Coméntennos sobre el proyecto
María:
Forma parte de otro proyecto temático llamado «Biología sintética para hallar nuevos antibióticos», realizado en el Laboratorio de Manipulación y Visualización de Moléculas Individuales. La MSc. Keren Espinoza, teniendo como asesor al Dr. Guerra, desarrolló este proyecto durante su tesis de doctorado, enfocándose en la optimización de la bacteria recombinante y detectar la actividad de la proteína heteróloga (una ARN polimerasa de M. tuberculosis), a través de la producción de una proteína reportera. En marzo del 2022, María Ortiz se unió al equipo para apoyarla y desarrollar parte de los resultados para su tesis de licenciatura, evaluando algunos antibióticos en el sistema recombinante optimizado.
¿Cuál es el objetivo del proyecto?
El objetivo del proyecto fue desarrollar una bacteria reportera que pueda ser empleada para el cribado de antibióticos que afectan a la ARN polimerasa de M. tuberculosis. Dado que la tuberculosis es una enfermedad endémica de nuestro país, con casos de resistencia antibiótica y que con la pandemia ha cobrado muchas vidas, es necesario que nuevas herramientas biotecnológicas puedan ser utilizadas para el agilizar el análisis y descubrimiento de nuevos compuestos antituberculosos.
¿Qué antecedentes se han tomado en cuenta para desarrollar el proyecto?

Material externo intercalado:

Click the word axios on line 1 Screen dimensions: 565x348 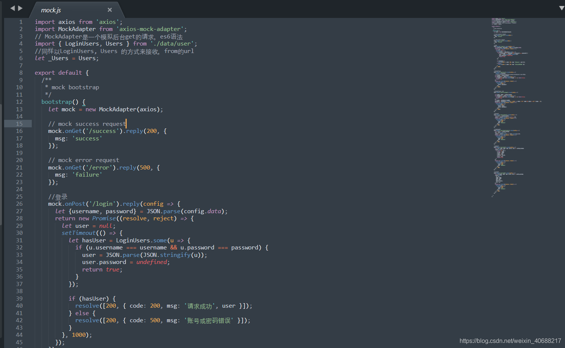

Los antecedentes principales son los de la técnica y el trabajo previo de un colega de nuestra universidad. Rodrigo Alarcón fue tesista y como parte de su licenciatura probó la técnica por primera vez en nuestro laboratorio. Adicionalmente, María Ortiz, como parte de su tesis, ha utilizado la bacteria creada para probarla con otros antibióticos y sus resultados se incluirán en nuestra publicación final que se derivará de este trabajo.

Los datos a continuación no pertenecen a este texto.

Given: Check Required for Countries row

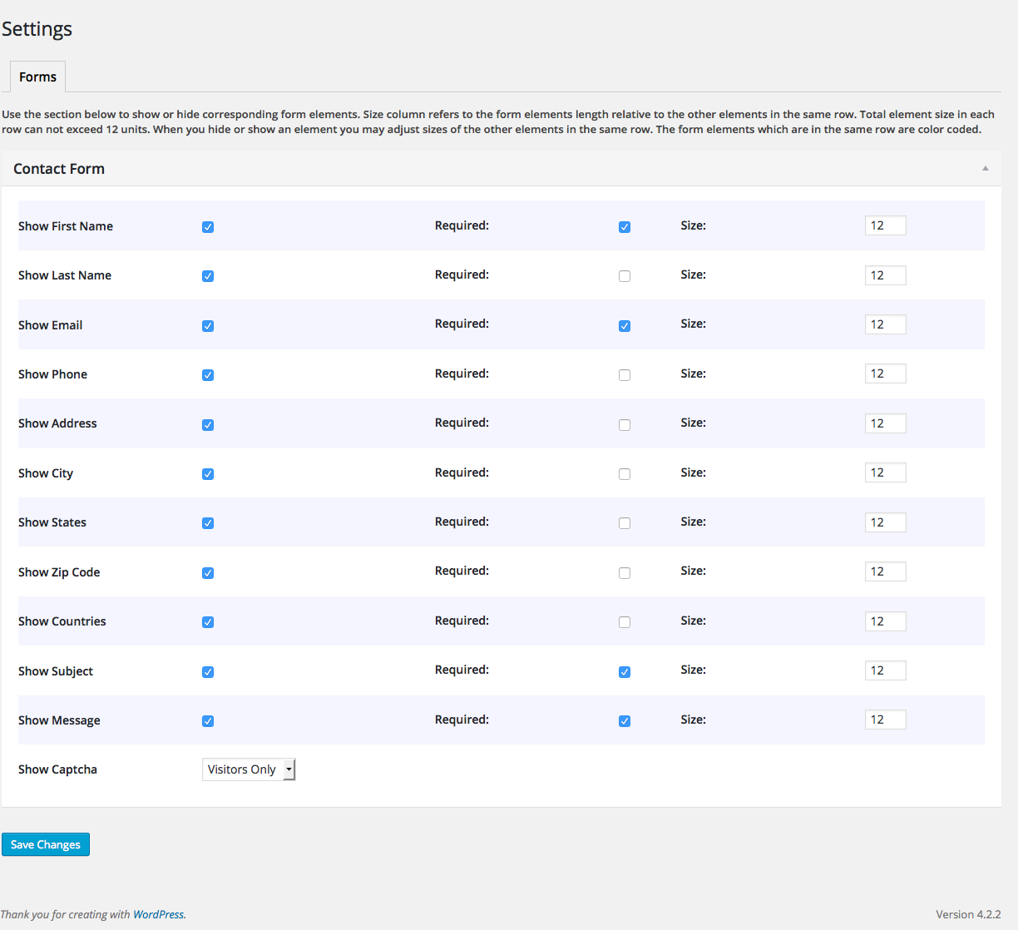Looking at the screenshot, I should 625,622.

Los trabajos de investigación son:
- Rodrigo Alarcón Rodríguez Paiva. Desarrollo de un sistema estable de expresión heteróloga de la ARN polimerasa de Mycobacterium tuberculosis mediante integración genómica en Escherichia coli. Universidad Peruana Cayetano Heredia; 2021.
- Cui L, Shearwin KE. Clonetegration Using OSIP Plasmids: One-Step DNA Assembly and Site-Specific Genomic Integration in Bacteria. En: Hughes RA, editor. Synthetic DNA [Internet]. New York, NY: Springer New York; 2017 [citado 18 de diciembre de 2021]. p. 139-55. (Methods in Molecular Biology; vol. 1472). Disponible en: http://link.springer.com/10.1007/978-1-4939-6343-0_11
¿Cuál es la importancia del proyecto?
La investigación del proceso de transcripción de M. tuberculosis es sumamente importante, ya que es clave para la supervivencia de la bacteria y, por tanto, también es blanco de antibióticos y otros inhibidores. El estudio de este proceso en M. tuberculosis es complejo, pues la bacteria es patógena y de difícil cultivo, aunque existen algunos sistemas y métodos para su estudio, pero estos son costosos, laboriosos y no son reflejo directo del proceso.
Por tanto, nosotros hemos utilizado ingeniería genética para desarrollar una bacteria recombinante capaz de reportar de manera específica la actividad de transcripción de M. tuberculosis (Mtb) Nuestra bacteria es útil para evaluar de manera sencilla tanto el efecto de antibióticos como también cambios en el sistema de transcripción nativo de Mtb.
Agradecimientos
Agradecemos mucho el haber conseguido este mérito, pues fue mucho tiempo, trabajo y esfuerzo durante el desarrollo. Especialmente, agradecemos a los organizadores de las XXIV Jornadas Científicas, a nuestras familias, a nuestro asesor, el Dr. Guerra, al equipo del Laboratorio de Moléculas Individuales, y a los entes financiadores de este proyecto.